A doctor born in the central city of Hue who now lives in Germany, has for more than a decade lent a helping hand to bring a smile to more than 4,000 Vietnamese children with congenital hare lips and cleft palates.

The man with the golden heart is Professor Ton That Hua, who is currently working as a coordinator for the German-Vietnamese Association to promote healthcare in Vietnam .

He graduated from Hue Medical University in 1967 and went to France and then Germany to access more training in general and emergency surgery.

“I needed to make a greater effort than Germans in my studies before being acknowledged professionally,” the doctor, who is now 68, recalled.

Hua’s devotion to medicine paid off as he landed a job at the Wurzburg University Hospital , 120km from Frankfurt , where he has held a key post at the anaestheti s a and post-surgery department for many years.

When he first returned home to Hue in 1993, it changed the professor’s life, as he saw many children who could not smile because they had had hare lips and cleft palates since birth and their parents could not afford an operation.

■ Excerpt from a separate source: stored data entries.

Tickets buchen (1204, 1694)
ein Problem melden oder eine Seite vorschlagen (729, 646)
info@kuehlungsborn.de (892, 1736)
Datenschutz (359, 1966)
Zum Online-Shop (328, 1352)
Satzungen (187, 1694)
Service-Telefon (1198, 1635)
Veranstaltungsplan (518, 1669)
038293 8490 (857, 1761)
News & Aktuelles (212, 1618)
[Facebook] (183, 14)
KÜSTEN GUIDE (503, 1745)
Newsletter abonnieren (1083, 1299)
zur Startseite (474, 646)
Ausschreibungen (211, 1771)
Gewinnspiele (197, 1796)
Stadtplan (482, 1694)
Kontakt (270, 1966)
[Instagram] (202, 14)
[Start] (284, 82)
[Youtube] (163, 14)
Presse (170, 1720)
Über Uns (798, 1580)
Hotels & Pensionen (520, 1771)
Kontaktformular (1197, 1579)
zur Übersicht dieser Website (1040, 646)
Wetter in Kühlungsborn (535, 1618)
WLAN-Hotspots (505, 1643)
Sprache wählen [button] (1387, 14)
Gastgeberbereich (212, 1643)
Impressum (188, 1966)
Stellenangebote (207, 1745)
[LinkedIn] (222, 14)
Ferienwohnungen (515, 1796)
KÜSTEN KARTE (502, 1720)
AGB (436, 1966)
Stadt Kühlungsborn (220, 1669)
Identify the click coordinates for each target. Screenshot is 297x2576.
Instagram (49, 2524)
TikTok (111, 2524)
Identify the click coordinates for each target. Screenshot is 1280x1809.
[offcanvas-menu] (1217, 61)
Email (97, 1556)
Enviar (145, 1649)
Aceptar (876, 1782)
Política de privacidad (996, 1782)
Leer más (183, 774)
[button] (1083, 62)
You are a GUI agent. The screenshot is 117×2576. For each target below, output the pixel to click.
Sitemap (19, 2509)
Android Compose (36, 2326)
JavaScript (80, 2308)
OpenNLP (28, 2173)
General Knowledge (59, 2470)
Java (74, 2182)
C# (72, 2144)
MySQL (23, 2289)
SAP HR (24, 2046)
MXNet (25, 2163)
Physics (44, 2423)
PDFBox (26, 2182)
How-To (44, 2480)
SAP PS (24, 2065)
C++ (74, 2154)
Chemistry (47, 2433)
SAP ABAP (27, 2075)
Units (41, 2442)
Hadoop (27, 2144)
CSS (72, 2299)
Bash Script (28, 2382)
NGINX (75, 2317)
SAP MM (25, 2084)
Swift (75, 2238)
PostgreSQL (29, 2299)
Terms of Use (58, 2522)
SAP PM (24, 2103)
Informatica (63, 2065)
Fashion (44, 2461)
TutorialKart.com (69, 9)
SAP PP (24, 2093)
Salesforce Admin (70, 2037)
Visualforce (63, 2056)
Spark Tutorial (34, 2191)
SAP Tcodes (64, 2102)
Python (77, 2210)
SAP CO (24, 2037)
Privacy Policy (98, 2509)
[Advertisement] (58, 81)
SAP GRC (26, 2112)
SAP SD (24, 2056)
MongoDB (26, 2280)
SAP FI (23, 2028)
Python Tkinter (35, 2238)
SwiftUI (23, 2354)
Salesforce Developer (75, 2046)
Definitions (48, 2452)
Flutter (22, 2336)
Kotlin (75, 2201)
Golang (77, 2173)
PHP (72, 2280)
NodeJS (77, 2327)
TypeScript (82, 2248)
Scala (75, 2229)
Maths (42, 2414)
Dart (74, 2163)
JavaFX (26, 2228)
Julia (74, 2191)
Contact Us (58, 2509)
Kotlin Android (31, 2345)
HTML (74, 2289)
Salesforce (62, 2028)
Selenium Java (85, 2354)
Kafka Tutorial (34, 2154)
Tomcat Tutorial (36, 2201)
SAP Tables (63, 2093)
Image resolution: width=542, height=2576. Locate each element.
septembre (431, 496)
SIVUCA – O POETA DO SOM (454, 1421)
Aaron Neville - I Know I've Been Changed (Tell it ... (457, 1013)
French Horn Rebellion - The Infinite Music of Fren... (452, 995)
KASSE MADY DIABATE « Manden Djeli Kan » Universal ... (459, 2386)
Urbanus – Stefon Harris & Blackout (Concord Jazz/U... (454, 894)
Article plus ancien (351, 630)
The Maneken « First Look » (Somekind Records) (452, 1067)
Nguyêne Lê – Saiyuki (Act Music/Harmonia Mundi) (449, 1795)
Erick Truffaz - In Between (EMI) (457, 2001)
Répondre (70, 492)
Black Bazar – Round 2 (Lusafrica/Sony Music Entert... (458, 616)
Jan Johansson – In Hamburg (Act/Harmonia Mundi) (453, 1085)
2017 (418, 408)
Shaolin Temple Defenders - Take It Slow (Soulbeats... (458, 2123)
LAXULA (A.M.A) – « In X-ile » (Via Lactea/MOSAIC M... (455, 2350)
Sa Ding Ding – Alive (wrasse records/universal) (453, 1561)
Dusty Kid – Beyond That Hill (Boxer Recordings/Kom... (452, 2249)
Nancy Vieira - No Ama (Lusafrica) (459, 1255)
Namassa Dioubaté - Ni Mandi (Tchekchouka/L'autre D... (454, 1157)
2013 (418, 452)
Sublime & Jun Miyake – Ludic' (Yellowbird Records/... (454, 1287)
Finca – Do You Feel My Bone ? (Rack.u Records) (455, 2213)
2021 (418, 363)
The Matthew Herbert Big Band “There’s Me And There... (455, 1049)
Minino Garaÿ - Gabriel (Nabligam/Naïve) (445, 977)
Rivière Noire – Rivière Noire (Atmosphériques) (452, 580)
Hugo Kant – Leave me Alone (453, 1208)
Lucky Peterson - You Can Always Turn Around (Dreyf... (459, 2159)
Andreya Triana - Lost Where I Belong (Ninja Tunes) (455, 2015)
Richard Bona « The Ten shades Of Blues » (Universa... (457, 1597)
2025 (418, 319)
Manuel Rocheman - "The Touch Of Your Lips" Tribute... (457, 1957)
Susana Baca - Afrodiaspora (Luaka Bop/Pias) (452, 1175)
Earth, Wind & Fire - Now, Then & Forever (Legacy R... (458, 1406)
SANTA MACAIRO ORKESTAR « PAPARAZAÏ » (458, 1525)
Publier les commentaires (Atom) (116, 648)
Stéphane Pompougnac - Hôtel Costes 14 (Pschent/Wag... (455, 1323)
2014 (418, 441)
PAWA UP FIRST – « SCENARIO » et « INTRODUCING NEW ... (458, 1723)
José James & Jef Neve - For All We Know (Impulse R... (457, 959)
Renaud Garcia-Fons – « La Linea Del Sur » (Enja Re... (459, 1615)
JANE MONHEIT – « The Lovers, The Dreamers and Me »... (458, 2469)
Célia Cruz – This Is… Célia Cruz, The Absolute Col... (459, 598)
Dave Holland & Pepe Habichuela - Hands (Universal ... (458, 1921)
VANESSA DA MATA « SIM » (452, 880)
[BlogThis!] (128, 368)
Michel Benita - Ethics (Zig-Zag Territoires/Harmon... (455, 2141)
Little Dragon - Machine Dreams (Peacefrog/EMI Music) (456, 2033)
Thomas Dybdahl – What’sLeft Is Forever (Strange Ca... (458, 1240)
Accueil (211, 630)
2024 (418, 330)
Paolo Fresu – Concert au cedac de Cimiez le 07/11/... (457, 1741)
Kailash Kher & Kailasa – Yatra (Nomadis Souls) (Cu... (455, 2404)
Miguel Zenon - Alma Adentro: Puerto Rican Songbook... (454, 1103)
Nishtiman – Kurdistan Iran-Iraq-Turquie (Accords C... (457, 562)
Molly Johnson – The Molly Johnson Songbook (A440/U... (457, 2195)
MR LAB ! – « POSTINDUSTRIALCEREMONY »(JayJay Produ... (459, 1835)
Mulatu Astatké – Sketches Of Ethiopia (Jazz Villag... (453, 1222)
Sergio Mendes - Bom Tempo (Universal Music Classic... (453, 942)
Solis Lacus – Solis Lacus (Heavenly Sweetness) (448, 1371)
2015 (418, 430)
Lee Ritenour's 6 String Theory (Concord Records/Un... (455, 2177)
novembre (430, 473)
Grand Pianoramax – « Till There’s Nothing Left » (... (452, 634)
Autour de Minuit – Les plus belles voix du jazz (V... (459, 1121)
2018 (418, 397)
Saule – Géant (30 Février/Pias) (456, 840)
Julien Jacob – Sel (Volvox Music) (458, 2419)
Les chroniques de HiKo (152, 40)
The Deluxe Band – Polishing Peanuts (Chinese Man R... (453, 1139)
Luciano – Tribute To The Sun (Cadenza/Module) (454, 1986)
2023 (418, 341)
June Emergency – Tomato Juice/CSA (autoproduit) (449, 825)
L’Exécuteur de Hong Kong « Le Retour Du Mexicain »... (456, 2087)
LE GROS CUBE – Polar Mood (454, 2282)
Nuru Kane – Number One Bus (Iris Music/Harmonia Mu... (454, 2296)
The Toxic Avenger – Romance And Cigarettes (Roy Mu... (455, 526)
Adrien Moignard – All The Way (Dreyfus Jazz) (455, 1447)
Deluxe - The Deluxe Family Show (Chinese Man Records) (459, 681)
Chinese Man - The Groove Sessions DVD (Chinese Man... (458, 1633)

On his return to Germany , Doctor Hua began to raise funds, at first from his friends and colleagues, to sponsor operations for these children.

Then in 1998, he and some other friends founded the German-Vietnamese Association to promote healthcare in Vietnam , which has seen large numbers of German professors and doctors operate on children with hare lips and cleft palates free of charge.

Of the more than 4,000 children who have benefited from the association’s activities since 1998, more than 1,150 are from Hue City .

Apart from bringing smiles to these children, the German-Vietnamese Association has also assisted Vietnamese doctors to develop their careers by helping them to undertake further training courses, ranging from six months to three years, in Germany.

As he has given such a practical contribution, Dr. Hua has been honoured by the Health Ministry and the Ministry of Foreign Affairs.

The doctor confided that he wants to return home to work and live for the rest of his life./.